X Mentions reliability

  • Retry error propagation: fetchMentionsWithRetry wraps the reduced-n retry in its own try/catch; timeout on the retry is now re-thrown rather than swallowed, so callers can handle it correctly.
  • Status store reset: XMentionBridgeService calls statusStore.setMode('bridge', false) on poll failures so the UI immediately reflects that the bridge is down rather than showing a stale active indicator.
  • reset() method: XMentionTriggerStatusStore exposes a reset() method for clearing all status state on demand.

UI and presentation

  • Mac vibrancy sidebars: left and right sidebars are now transparent to allow the macOS vibrancy/blur material to show through.
  • Bird CLI error deduplication: dedupeBirdOutputDetail() merges stderr and stdout, removes duplicate lines, and strips lines already present in the base error message before appending them to the combined error string.
  • Relationship memory for mailbox: mailbox sync captures contact insights into the relationship memory graph.
  • Companies panel: a new agent companies service with a companies panel UI and company preview service.
  • Apple HealthKit bridge: runtime and build script improvements for the HealthKit bridge.

Bug fixes

  • Broken task foreign key: fixed a broken tasks FK introduced after the heartbeat_runs table rename; added a guard to catch future renames at migration time.
  • Stale terminal fields cleared: when a task is patched back to an active status, completed_at, failed_at, and similar terminal fields are now cleared to prevent stale values from corrupting lifecycle queries.
  • Multi-LLM participant sort order: council participant seat assignment now uses the configured sort order correctly; fixed an off-by-one that caused seats to be assigned in wrong order on the first run.
  • CLI child-task detection: the CLI agent detector now uses a pre-built event map rather than scanning the full event list, fixing a case where child tasks were not detected when the parent had many events.
  • Quality-pass draft rejection: the quality-pass callback now returns a QualityPassDraftResult so rejected drafts are correctly skipped by the caller rather than used as if accepted.
  • Overly broad tool transcript marker: the "command": marker was removed from the plain-tool-transcript detection set; it was triggering false positives on task output that contained JSON with a command key.
  • Skill routing false matches: broadened skill routing keyword coverage to reduce false negatives, while tightening the routing gate to prevent stale skills from auto-executing.
  • mailbox_commitments migration: added the missing ALTER TABLE mailbox_commitments ADD COLUMN metadata_json TEXT migration for databases created before this column was introduced.
  • CronSchedule import boundary: CronSchedule is now inlined in the shared types file to fix an electron/ boundary import error when the type was used in renderer-visible code.
  • BriefingPanel implicit-any: fixed a TypeScript implicit-any on workspace filter result in BriefingPanel.

Documentation

  • Inbox Agent: new reference doc at docs/inbox-agent.md covering the LLM classification pipeline, fingerprinting strategy, backfill, reclassify API, and category heuristics.
  • Features: updated with Inbox Agent classification, ocrmypdf PDF review, copy-link OAuth, and task replay entries.
  • Showcase and use cases: new inbox triage and research assistant examples.
  • AGENTS.md and README: updated to reflect 0.5.13 capabilities.

Notes

  • ocrmypdf is an optional dependency.
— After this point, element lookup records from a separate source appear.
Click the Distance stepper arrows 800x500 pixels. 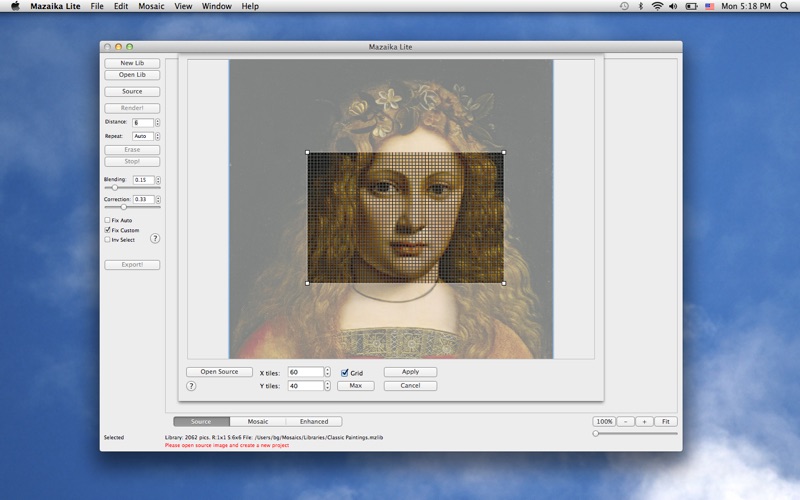(157, 122)
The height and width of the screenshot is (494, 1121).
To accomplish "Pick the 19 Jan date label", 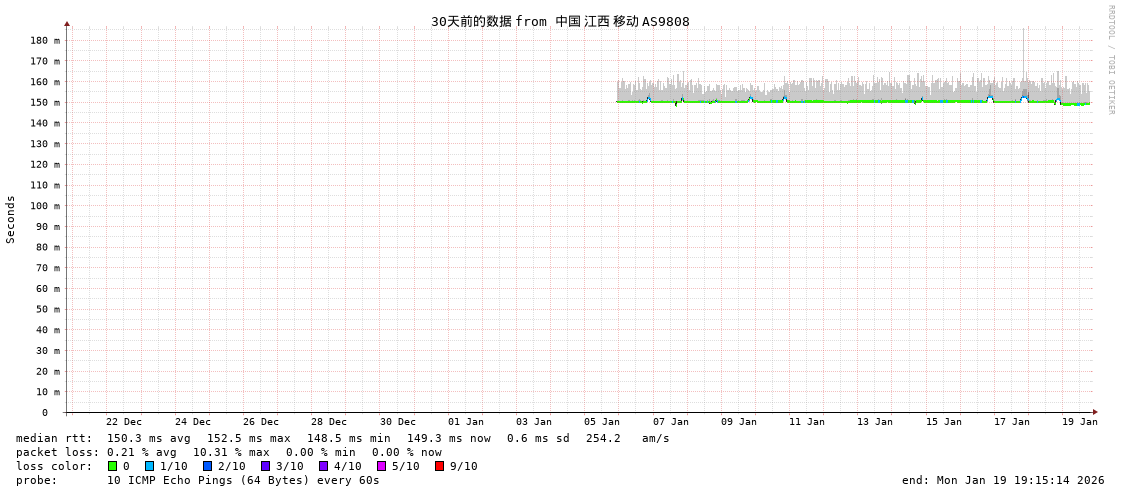I will [1079, 422].
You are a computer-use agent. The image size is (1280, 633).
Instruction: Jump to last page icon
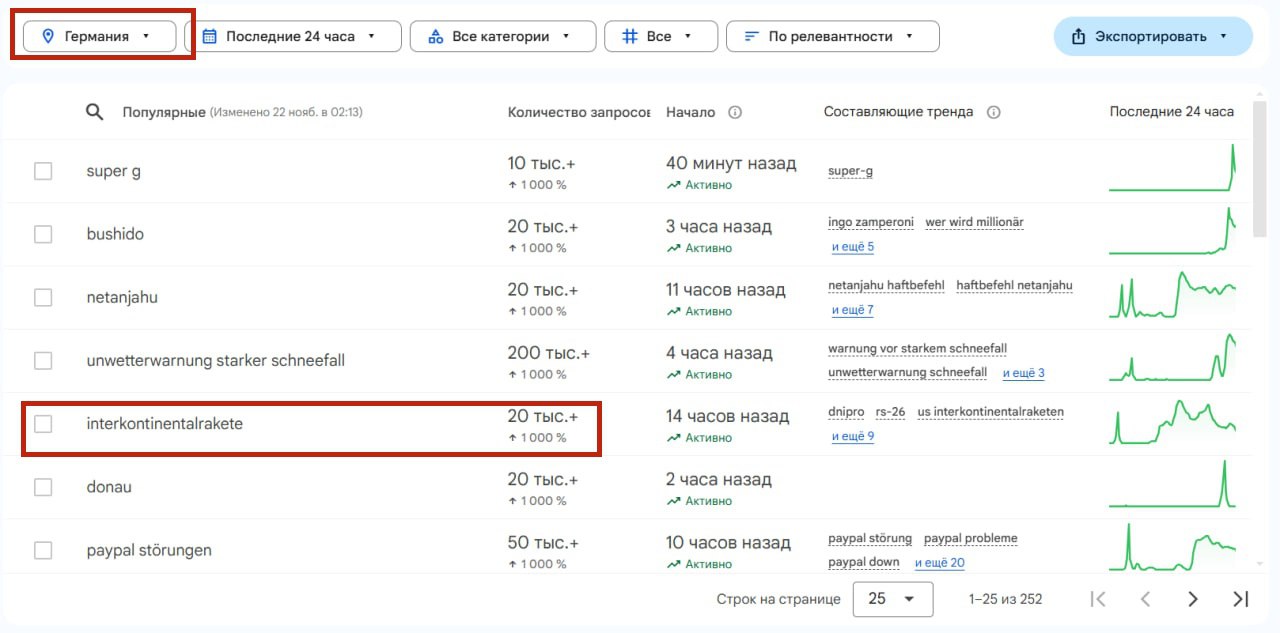click(1240, 599)
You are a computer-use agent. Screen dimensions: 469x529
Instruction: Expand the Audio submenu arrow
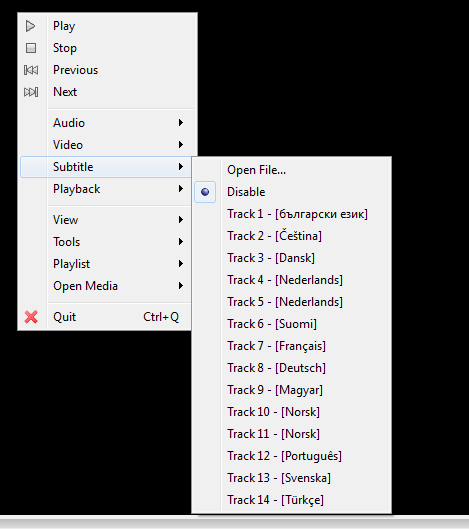tap(181, 122)
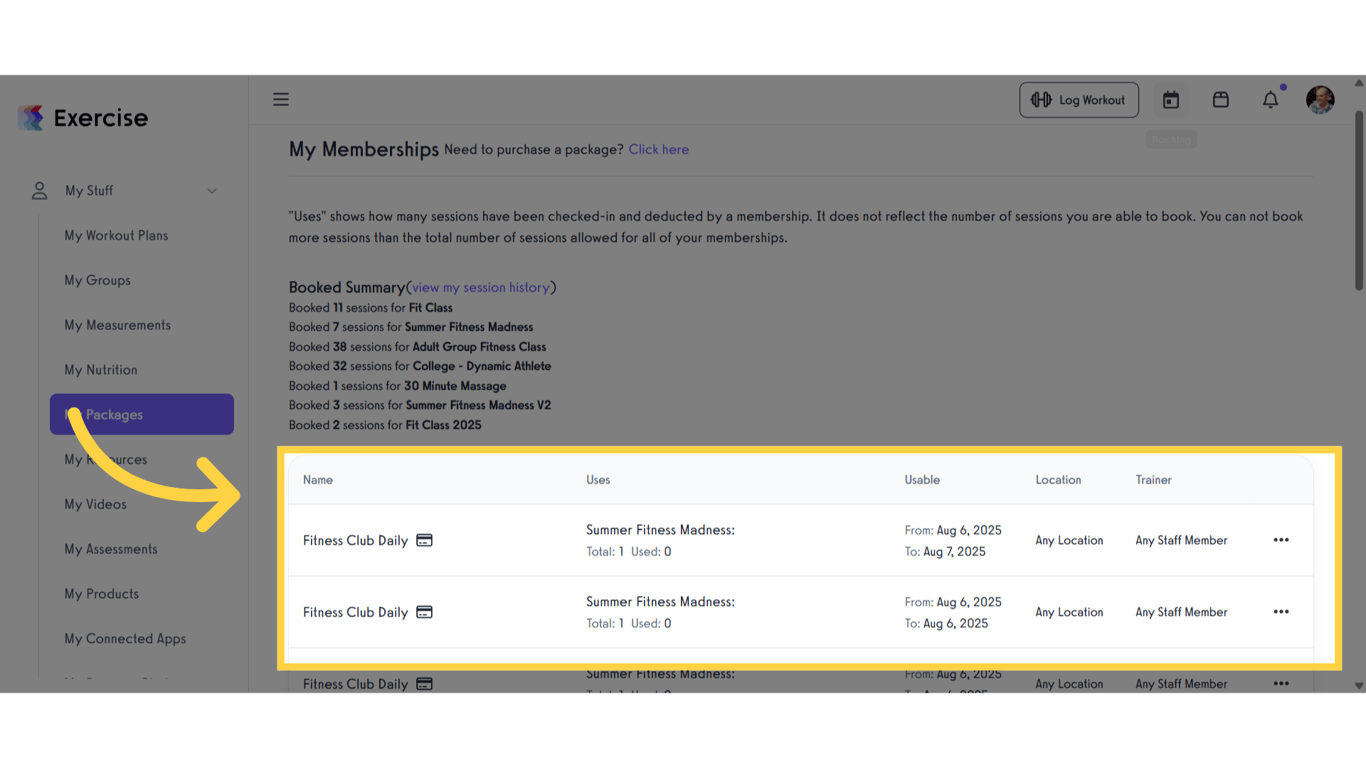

If not installed, the system falls back to per-page Tesseract OCR for image-heavy PDFs; native text extraction is always attempted first. Install with brew install ocrmypdf (macOS) or apt install ocrmypdf (Linux).
  • The AcpxRuntimeRunner requires the acpx binary to be on PATH. If not found (ENOENT), tasks execute using the existing native runtime automatically.
  • Computer use tools require explicit user approval via the permission dialog on first use per session.
  • Council scheduling requires at least one LLM provider configured with an API key. Councils without a valid provider are skipped at cron time and logged.
  • Prompt-cache cost discounts are applied automatically when the provider reports cached token counts. No configuration is required.
  • This page is the canonical summary for the changes included in 0.5.13.